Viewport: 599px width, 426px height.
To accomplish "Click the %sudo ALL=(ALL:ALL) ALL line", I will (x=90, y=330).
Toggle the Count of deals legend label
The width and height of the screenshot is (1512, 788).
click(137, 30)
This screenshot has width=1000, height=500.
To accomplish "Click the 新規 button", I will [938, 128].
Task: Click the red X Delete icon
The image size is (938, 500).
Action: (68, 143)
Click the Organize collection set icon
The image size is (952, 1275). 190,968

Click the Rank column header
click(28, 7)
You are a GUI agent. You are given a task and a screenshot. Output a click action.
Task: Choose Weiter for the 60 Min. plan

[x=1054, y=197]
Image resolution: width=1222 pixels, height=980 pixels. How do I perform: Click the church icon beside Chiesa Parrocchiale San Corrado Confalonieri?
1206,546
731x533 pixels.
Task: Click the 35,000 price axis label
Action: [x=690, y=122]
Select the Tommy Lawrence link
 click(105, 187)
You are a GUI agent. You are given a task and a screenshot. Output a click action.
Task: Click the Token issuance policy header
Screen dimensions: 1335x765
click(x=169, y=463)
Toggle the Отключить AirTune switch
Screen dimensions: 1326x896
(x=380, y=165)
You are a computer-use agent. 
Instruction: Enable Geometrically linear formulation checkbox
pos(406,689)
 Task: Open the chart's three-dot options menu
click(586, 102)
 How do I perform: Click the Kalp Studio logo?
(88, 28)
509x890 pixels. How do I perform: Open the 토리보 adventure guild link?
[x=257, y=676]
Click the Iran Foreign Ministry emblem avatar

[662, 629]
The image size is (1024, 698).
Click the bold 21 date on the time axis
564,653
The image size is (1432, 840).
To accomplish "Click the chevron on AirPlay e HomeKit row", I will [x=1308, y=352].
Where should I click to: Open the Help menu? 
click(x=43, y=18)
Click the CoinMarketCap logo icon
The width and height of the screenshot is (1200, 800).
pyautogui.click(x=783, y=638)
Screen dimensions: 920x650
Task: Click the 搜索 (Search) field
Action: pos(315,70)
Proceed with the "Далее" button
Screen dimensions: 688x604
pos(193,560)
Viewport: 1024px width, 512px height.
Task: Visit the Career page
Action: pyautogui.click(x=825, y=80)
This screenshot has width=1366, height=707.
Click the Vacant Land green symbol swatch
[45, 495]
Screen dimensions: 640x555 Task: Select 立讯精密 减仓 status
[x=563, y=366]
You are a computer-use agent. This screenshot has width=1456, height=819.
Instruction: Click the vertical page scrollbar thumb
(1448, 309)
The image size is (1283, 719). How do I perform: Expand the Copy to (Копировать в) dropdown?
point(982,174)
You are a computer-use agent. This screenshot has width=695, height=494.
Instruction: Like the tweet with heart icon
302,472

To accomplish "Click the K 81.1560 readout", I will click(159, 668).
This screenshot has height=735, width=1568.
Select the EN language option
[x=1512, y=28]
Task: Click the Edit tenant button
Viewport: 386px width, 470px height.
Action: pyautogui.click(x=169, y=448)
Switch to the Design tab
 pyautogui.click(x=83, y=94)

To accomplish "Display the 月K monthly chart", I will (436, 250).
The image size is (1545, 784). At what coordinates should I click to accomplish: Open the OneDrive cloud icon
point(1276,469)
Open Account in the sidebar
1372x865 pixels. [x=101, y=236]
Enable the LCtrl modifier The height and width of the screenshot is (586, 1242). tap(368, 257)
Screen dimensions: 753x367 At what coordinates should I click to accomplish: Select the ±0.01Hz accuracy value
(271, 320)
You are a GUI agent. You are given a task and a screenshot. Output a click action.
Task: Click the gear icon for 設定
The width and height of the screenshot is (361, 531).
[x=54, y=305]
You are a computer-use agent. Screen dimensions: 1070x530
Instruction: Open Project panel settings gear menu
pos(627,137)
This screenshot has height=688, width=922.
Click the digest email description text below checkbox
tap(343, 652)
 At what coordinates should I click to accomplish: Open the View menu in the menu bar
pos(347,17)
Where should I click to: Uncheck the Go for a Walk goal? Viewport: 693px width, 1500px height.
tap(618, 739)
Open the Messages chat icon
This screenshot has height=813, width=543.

→ **PROBLEM DETAILS**: Only the lines containing the string "agent" are needed; pull them out of the records.

→ **RESPONSE TO THE EXERCISE**:
You are a GUI agent. You are given a task and a screenshot. Output a click action.
You are a GUI agent. You are given a task and a screenshot. Output a click action.
You are a computer-use agent. 
You are a computer-use agent. This screenshot has width=1456, height=819.
You are a computer-use agent. This screenshot has width=695, height=494.
You are a GUI agent. You are given a task and a screenshot. Output a click action.
You are a computer-use agent. Screen dimensions: 1070x530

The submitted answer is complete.